Bill Kristol had a good idea which he expressed in his regular column at the NY Times:
It’s time for John McCain to fire his campaign.
He has nothing to lose. His campaign is totally overmatched by Obama’s. The Obama team is well organized, flush with resources, and the candidate and the campaign are in sync. The McCain campaign, once merely problematic, is now close to being out-and-out dysfunctional. Its combination of strategic incoherence and operational incompetence has become toxic. If the race continues over the next three weeks to be a conventional one, McCain is doomed.
He may be anyway. Bush is unpopular. The media is hostile. The financial meltdown has made things tougher.
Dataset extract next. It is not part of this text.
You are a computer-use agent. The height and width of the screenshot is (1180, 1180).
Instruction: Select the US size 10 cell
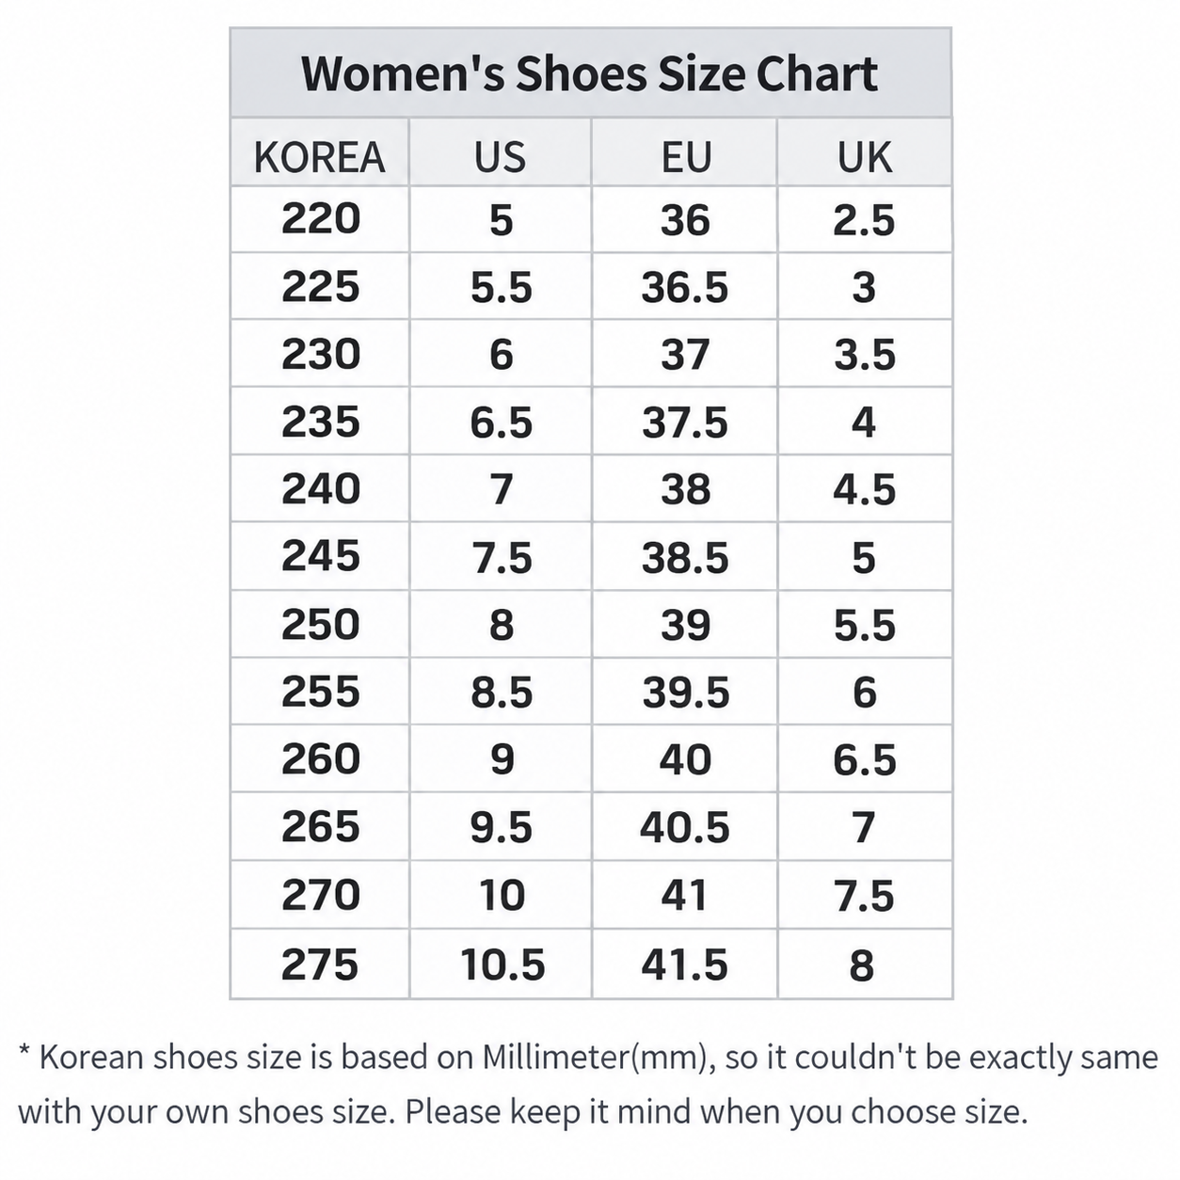(x=500, y=895)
Maybe the situation is hopeless — and if it is, then nothing McCain or his campaign does matters.
But I’m not convinced by such claims of inevitability. McCain isn’t Bush. The media isn’t all-powerful. And the economic crisis still presents an opportunity to show leadership.
Best part comes at the end,...
McCain should stop unveiling gimmicky proposals every couple of days that pretend to deal with the financial crisis. He should tell the truth — we’re in uncharted waters, no one is certain what to do, and no one knows what the situation will be on Jan. 20, 2009. But what we do know is that we could use someone as president who’s shown in his career the kind of sound judgment and strong leadership we’ll need to make it through the crisis.
McCain can make the substantive case for his broadly centrist conservatism. He can explain that our enemies won’t take a vacation because the markets are down, and that it’s not unimportant that he’s ready to be commander in chief. He can remind voters that even in a recession, the president appoints federal judges — and that his judges won’t legislate from the bench.
And he can point out that there’s going to be a Democratic Congress. He can suggest that surely we’d prefer a president who would check that Congress where necessary and work with it where possible, instead of having an inexperienced Democratic president joined at the hip with an all-too-experienced Democratic Congress, leading us, unfettered and unchecked, back to 1970s-style liberalism.
At Wednesday night’s debate at Hofstra, McCain might want to volunteer a mild mea culpa about the extent to which the presidential race has degenerated into a shouting match. And then he can pledge to the voters that the last three weeks will feature a contest worthy of this moment in our history.
He’d enjoy it. And he might even win it.
But Kristol should have added, "if, that is, he is ready, willing and able to adjust his campaign radically to such an approach, and still that doesn't guarantee a victory, it just might give him a better shot."